When that arrangement was prohibited, an established group that lost a physician would have to absorb that physician’s share of the overhead and could get no relief from its affiliated hospital. This may not be a serious financial consideration in a large group practice, but it is in a smaller one, where physicians can see overhead increase by 50 percent upon departure of a colleague from the practice. Without assistance from the hospital, these groups may not be able to support higher overhead costs created by the sudden absence of a physician. Therefore, the existence of the entire group is threatened. In addition, the hospital, hampered by this regulation, could be obliged to recruit into a solo setting where it would be able to front the new physician’s overhead expenses. However, very few physicians are attracted to solo settings in rural areas. Long-term, the Stark “incremental expenses” regulation had the potential to undermine recruiting efforts in rural areas.

New Regulations Bring Relief

In September 2007, Centers for Medicare & Medicaid Services (CMS) released final regulations implementing Phase III of the Stark Law, which is referred to as the Final Phase III Regulations. Reacting to comments from the field, including those submitted by Merritt, Hawkins & Associates, the 2007 Stark regulations create an exception to the “incremental expenses” rule. In a case where an established medical group in a Health Professional Shortage Area (HPSA) or a rural area is replacing a deceased, retiring, or relocating physician, the hospital can pay for a prorated share of the group’s fixed overhead expenses, such as office rent, equipment, or personnel, not to exceed 20 percent of the practice’s aggregate costs. A rural area is any area not defined as a metropolitan statistical area by the U.S. Census Bureau.

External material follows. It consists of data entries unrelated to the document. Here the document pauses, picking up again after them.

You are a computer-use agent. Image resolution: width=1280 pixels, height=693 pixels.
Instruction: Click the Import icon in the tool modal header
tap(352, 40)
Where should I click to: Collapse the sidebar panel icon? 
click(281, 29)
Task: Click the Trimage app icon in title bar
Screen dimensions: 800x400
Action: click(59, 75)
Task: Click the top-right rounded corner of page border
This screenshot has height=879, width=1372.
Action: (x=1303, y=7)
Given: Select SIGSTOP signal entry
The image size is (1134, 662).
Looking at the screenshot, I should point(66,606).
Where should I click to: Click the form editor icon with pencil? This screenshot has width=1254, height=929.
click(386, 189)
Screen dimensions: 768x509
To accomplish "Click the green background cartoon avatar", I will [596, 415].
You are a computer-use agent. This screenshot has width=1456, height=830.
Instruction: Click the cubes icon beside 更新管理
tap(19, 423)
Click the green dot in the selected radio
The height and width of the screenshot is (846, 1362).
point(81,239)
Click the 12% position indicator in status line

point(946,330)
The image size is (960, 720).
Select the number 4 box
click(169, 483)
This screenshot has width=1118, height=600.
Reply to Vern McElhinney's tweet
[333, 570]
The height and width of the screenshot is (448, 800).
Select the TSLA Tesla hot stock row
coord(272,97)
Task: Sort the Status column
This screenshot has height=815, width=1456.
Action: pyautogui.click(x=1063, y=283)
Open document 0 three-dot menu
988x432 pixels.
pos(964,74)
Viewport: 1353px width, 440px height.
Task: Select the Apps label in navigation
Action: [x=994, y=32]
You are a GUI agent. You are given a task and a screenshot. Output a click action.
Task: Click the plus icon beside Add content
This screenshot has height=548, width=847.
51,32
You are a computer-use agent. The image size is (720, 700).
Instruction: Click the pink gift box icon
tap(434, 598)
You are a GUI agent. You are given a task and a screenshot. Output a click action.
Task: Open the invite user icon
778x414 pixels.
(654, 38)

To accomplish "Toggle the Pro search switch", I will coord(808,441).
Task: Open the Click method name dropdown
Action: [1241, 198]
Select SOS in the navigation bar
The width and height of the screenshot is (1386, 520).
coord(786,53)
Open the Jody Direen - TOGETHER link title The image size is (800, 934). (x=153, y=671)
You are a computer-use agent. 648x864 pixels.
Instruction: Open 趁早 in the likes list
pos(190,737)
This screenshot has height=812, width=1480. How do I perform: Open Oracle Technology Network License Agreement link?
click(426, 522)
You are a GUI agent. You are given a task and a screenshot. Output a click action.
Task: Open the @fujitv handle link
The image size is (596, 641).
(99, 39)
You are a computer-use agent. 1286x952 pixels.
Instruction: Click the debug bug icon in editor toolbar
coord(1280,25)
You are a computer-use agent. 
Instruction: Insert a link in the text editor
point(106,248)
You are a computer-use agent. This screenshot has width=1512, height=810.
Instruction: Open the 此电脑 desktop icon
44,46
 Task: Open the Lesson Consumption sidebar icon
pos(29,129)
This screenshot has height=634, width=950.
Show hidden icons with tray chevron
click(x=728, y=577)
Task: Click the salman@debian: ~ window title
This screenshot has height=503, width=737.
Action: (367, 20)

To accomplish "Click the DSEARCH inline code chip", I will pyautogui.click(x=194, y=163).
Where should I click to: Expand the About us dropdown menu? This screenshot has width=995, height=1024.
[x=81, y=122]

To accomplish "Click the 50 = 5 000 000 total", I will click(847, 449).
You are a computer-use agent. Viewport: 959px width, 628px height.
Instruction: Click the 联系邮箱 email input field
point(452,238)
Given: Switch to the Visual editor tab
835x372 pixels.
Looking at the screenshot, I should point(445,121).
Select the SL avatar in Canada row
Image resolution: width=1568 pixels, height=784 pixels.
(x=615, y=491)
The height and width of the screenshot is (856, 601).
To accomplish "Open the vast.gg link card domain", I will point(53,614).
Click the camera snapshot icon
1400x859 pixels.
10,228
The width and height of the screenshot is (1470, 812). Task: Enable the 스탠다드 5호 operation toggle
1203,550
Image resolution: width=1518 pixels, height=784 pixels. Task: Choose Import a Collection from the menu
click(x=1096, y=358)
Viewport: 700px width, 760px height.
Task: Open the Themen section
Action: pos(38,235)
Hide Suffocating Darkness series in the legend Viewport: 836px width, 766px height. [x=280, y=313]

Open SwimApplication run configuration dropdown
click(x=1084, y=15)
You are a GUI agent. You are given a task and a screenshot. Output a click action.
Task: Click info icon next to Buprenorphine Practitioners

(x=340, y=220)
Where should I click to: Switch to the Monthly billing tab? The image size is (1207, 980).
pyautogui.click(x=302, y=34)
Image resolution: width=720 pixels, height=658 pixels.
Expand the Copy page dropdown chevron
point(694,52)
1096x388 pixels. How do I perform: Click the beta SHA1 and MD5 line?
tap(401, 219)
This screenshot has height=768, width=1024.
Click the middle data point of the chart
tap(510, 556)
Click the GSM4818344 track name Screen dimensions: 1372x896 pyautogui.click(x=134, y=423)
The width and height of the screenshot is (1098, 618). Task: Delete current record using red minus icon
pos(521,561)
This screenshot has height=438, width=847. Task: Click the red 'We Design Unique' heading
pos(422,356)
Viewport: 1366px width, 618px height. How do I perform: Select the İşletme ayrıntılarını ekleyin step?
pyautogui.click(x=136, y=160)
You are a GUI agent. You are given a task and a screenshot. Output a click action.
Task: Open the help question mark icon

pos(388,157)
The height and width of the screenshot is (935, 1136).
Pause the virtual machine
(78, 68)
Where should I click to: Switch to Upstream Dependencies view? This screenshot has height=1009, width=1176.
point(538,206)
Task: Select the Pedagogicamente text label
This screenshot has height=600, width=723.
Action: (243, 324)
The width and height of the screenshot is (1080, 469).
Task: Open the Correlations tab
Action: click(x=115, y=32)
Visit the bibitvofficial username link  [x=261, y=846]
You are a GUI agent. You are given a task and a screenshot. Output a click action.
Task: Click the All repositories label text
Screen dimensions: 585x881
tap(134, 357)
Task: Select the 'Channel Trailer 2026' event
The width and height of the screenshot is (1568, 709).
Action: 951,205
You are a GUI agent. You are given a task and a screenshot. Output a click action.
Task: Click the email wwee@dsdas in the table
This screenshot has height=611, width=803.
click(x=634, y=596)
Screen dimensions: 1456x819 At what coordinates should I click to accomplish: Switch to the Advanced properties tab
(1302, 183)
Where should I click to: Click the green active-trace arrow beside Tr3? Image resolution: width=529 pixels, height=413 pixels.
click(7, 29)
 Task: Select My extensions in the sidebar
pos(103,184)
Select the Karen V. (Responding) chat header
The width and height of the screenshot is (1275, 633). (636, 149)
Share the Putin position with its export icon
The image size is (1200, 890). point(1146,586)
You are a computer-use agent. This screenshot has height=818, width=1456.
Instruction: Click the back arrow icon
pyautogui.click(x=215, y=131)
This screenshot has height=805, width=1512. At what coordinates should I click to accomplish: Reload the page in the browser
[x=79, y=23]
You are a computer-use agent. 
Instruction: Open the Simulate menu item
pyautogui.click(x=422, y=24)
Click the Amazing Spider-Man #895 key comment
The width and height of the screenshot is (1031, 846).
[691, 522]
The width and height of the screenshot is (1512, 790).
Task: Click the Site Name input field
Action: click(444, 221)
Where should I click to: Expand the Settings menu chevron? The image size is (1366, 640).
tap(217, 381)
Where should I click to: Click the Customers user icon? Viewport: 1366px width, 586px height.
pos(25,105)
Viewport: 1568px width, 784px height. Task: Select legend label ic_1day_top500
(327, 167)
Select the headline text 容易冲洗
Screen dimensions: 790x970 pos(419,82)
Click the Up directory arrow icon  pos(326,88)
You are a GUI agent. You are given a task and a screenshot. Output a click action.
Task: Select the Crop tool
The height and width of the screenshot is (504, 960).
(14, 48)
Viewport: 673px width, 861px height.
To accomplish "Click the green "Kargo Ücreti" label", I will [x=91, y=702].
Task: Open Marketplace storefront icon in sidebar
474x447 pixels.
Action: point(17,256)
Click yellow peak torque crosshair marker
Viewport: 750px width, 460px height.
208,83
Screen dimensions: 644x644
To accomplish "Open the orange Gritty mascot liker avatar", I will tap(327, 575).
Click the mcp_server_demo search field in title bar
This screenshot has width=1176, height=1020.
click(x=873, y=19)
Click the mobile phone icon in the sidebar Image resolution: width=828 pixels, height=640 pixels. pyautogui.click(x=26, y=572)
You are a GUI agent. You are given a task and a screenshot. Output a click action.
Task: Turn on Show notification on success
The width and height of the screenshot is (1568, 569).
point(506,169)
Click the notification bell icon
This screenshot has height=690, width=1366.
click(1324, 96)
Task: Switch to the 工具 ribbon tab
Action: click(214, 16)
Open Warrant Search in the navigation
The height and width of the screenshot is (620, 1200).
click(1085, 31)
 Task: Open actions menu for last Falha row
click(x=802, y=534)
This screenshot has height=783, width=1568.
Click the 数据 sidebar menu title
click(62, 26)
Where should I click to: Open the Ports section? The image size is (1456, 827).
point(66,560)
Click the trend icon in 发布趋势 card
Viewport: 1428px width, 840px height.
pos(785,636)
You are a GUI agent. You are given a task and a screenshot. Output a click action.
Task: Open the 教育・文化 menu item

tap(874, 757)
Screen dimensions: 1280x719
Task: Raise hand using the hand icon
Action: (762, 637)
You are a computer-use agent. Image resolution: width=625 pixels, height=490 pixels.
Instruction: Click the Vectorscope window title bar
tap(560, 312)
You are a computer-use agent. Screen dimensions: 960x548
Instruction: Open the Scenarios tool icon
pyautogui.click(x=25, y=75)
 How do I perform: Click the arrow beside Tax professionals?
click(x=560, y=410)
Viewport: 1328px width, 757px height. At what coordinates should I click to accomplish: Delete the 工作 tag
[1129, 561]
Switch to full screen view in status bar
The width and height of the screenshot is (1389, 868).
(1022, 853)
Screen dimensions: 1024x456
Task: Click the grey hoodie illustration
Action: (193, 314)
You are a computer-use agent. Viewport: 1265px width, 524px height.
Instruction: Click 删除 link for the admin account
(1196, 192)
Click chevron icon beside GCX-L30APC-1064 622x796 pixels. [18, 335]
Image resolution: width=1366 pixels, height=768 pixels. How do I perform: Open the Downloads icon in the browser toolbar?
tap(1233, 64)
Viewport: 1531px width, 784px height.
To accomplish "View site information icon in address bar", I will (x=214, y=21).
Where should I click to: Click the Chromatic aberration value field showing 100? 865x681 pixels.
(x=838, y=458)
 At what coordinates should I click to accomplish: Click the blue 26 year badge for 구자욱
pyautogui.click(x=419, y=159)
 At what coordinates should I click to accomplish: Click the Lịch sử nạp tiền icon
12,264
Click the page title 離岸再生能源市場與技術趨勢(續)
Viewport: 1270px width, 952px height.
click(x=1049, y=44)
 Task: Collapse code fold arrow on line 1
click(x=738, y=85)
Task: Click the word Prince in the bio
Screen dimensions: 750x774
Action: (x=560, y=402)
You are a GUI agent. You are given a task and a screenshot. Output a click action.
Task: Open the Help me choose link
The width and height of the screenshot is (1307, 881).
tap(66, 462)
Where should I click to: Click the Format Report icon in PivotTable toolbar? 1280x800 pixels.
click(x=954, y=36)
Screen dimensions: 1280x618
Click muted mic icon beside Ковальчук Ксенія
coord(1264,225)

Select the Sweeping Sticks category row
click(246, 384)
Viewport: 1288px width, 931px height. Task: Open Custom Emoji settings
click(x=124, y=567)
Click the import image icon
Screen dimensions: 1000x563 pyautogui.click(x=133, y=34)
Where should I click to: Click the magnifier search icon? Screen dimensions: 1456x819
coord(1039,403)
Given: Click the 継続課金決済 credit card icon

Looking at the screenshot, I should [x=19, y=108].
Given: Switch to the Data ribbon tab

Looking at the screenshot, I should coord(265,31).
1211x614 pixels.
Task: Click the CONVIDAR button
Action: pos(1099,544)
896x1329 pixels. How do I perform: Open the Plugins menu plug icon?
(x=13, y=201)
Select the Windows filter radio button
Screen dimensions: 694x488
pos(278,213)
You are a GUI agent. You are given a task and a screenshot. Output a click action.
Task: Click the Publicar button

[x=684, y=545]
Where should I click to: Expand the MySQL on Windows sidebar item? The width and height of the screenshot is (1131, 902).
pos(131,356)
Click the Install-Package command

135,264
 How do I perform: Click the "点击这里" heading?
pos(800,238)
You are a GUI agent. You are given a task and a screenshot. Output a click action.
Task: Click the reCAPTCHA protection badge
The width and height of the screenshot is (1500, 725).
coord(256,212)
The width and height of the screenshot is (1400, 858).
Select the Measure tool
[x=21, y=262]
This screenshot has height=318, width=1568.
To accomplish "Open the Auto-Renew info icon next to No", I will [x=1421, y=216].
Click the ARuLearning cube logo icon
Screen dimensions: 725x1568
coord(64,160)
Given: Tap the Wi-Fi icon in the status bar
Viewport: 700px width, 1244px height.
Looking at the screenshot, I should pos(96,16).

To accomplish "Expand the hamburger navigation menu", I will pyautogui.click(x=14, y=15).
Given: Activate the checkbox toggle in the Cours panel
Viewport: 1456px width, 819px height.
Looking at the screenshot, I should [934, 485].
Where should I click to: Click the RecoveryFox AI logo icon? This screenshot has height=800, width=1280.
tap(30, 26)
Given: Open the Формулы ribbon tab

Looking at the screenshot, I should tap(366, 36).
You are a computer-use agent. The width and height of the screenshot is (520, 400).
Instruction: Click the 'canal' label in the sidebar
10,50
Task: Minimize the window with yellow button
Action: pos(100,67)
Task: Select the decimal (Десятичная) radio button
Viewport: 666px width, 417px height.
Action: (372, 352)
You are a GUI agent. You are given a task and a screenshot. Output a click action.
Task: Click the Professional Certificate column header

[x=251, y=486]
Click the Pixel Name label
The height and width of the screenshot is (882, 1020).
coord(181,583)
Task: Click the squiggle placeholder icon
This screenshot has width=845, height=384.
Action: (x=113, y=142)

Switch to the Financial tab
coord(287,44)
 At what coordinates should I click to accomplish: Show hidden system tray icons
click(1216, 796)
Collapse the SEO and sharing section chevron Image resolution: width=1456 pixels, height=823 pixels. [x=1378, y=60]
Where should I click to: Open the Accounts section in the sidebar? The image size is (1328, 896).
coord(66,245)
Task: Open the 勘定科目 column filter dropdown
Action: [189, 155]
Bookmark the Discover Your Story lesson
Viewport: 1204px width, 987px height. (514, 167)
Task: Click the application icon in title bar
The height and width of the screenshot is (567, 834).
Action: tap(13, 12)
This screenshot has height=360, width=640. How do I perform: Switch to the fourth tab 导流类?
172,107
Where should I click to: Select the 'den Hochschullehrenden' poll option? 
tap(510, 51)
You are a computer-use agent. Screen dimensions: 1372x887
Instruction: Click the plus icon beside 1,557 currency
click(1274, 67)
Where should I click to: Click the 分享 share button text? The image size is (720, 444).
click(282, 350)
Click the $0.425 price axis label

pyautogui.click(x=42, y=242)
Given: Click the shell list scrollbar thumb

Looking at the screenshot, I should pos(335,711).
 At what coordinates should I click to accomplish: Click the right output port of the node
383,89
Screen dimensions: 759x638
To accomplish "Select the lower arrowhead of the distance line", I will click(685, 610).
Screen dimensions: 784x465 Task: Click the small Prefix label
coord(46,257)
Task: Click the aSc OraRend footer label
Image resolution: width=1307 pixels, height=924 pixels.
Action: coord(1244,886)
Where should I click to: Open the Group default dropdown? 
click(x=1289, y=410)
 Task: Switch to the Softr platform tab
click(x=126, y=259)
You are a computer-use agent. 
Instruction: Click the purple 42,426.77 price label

This restores, to some extent, standard physician recruiting practices and incentives that have been in place for years and which have been essential to attracting physicians to rural and other traditionally underserved areas. Hospitals in rural areas and HPSAs should no longer feel confined to recruiting into solo settings, but should be able to partner with established groups to help create the most competitive recruiting packages possible. It is gratifying that the CMS responded to comments generated by those who felt handicapped by the “incremental expenses” rule, and that the rule was modified to conform to existing physician recruiting realities.

New Rule on Non-Competes

Other changes made in the Final Phase III Regulations also affect physician recruiting. One of the more controversial provisions of the “physician recruitment exception” to the Stark Law is the prohibition against a group practice imposing practice restrictions on a newly recruited physician. The Final Phase III Regulations significantly relax these prohibitions. The preamble to the Final Phase III Regulations acknowledges that a number of practice restrictions are permissible, including restrictions on moonlighting, prohibitions on soliciting patients and/or employees, and others. The Preamble even acknowledges the ability of a group practice to impose a limited reasonable non-compete clause on newly recruited physicians, and indicates that state law restrictions on non-compete agreements would likely be helpful in determining the reasonableness of the clauses. The Final Phase III Regulations also address the establishment of a geographical service area and other matters relevant to physician recruiting.

The Final Phase III Regulations were set to become effective December 4, 2007. It is advisable to review physician recruitment arrangements to assure that they are structured in compliance with the requirements of the Stark Law as revised by the Final Phase III Regulations.

This article is for informational purposes and is not intended as legal consultation or advice. All physician recruiting arrangements should be reviewed and approved by attorneys familiar with this area of the law.